The traditions touched not just the iconography, but also the choice of materials used to paint the icon on, the materials for the base, the techniques used for the preparation of the surface to be painted, the technology of colors preparation, the sequence of painting. The process was strenuous and long. By antic tradition the icon should be painted on a well-seasoned piece of wood. After a long and patient preparation, the wood was covered by a piece of canvas glued together, coated by several layers of plaster, sanded until the surface was smooth and silky, the image was sketched. The outline of the drawing was engraved with a metallic pinch and a red tint (called bolo) was spread out, then it was covered with a golden foil.
The Byzantine icons were painted using the antic technique of egg-tempera which consists of a mixture of natural (powder form) pigments with an emulsion made of egg base following the ancient receipts. Finally a special kind of transparent varnish would protect the painting. On the back of the wood there were information concerning the icon.

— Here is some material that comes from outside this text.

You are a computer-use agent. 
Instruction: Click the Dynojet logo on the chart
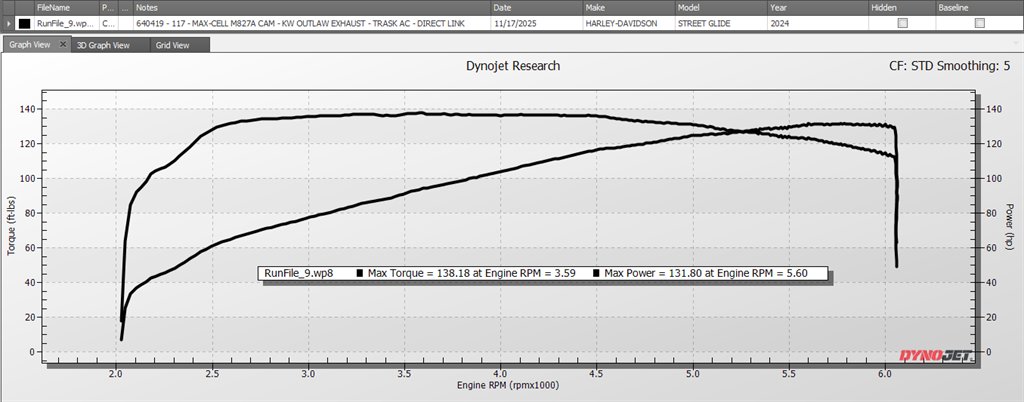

The icon, illustrating an evangelical episode, represented it beyond time and space, in all its aspects; in the same time presenting all the connected events and a transfigured vision of it. The characters represented in the icons, were painted in a nonrealistic way, but with a transfigured face, which revealed the fact that they belonged to a celestial world and they were only sheltered in an incorruptible body. The body outline didn't respect the anatomic canons. There was a certain sobriety of the characters' movements and gestures, represented in a fixed hieratic attitude and usually frontal in which the movement is almost absent. The icons are authentic sacred objects. In the oriental churches it is an iconostas, a wall that separates the sanctuary and the rest of the church, which is covered with icons, and represents an angle of conjunction between the life after death world (it's the sanctuary where the divine mysteries happen) and the church central part that holds the praying believers.
The icons are also used in homes for the praying rituals of the family, placed in the oriental corner of the room and honored with candles and incenses, they create a small domestic sanctuary called by the Russians" the beautiful and precious corner." Long ago the icons were appreciated not just for their religious function, but also for their beauty and for their artistic and esthetic importance.

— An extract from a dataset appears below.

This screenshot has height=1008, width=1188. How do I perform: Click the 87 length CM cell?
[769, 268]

The Transylvanian peasant icons on glass

As part of the Romanian folk art, the peasant painting on glass represents the highest form of esthetic manifestation with ancestral roots. Materialized in the form of the icon, the peasant painting on glass took its thematic from the biblical legends, adapting them to the typology of the specific ambience. Born as a decorative expression and not just an artistic phenomenon, the icon was also a courageous testimony of an oppressed past of misery.

The icons on glass propose an incursion in an archaic, rural world, populated by fantastic legends, a world where the religion, the afterlife, the fable interlace the every day life made of hard work, but also made of joy, color, humor and hope. They represent the discovery of a technique unknown in the West, by people of which too little was known about their spirituality, history, culture and roots.

Transylvanian icons are original works, entirely hand made using the same traditional techniques as the peasant painter.

They are unique works of art, where the effects of the colors on the glass are unrepeatable. They are painted using natural pigments mixed with linseed oil or even with a yolk emulsion, according to ancient receipts, with respect for traditions. The glass surface is treated with a yolk emulsion to assure the best adherence of the colors.
The drawing is executed on the back of the glass, reversed, with a bubbled ink in order to render it indelible. Within the contours of the design the painting is begun, starting with the lights and the shadows, with the details towards the background. Layer after layer, as the painting continues, larger surfaces are covered, until the entire piece is covered with colors, or sometimes with golden or silver foil.
The painting is protected by a sheet of paper glued on the back that also gives information about the original.